General wisdom about personal finances applies to business as well. Economic recessions, natural disasters, and national emergencies are usually unforeseen events. Due to the spontaneous nature of life, you should always be prepared with an emergency savings fund to help you pull through. Create a separate savings account for your business so you're not mixing funds and are less tempted to use that money for standard expenses. Your ideal balance will depend on the size of your business, its revenue, and its margins. If you have enough to cover three to six months worth of expenses then you're off to a good start. 

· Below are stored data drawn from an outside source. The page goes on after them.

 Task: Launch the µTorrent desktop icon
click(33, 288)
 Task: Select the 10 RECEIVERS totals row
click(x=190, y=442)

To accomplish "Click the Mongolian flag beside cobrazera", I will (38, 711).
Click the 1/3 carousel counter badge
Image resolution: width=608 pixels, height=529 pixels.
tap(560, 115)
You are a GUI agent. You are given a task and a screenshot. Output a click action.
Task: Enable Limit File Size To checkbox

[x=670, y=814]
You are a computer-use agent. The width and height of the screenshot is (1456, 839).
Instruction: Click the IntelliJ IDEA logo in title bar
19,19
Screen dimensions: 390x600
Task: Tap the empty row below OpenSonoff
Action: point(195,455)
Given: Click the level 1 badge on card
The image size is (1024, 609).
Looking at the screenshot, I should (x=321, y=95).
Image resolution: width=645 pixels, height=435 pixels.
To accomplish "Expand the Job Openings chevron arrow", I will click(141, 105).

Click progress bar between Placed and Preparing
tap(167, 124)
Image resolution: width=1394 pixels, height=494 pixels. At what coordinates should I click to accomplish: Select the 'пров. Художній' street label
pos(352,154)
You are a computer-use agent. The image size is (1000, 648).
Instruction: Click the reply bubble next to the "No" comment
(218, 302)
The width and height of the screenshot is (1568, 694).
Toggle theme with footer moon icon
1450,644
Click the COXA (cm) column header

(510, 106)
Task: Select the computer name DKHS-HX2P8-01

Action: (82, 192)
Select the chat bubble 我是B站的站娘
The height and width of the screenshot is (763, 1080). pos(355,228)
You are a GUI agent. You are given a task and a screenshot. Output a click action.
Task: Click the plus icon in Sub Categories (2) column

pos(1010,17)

4. Keep Inventory to a Minimum 

Don't worry about not having the usual amount of inventory. When everyone is struggling financially, demand is usually at its lowest. Try to only purchase merchandise and replenish inventory as you see it best. If you notice a product is selling at a rapid rate and you're constantly running low, focus on replenishing for that product and so on. The last thing you want is to have inventory sitting on a shelf for months without being able to turn it into a profit. 

5. Relieve your Debt

Try to pay off as much debt as you can while you have the money. Pay off as many invoices from vendors as you can and try to collect from those who owe you as well. You also want to tackle any high-interest loans you may have and get those out of the way. Paying off much of your credit card debt is also important because in the case of an emergency you'll have more credit available for use.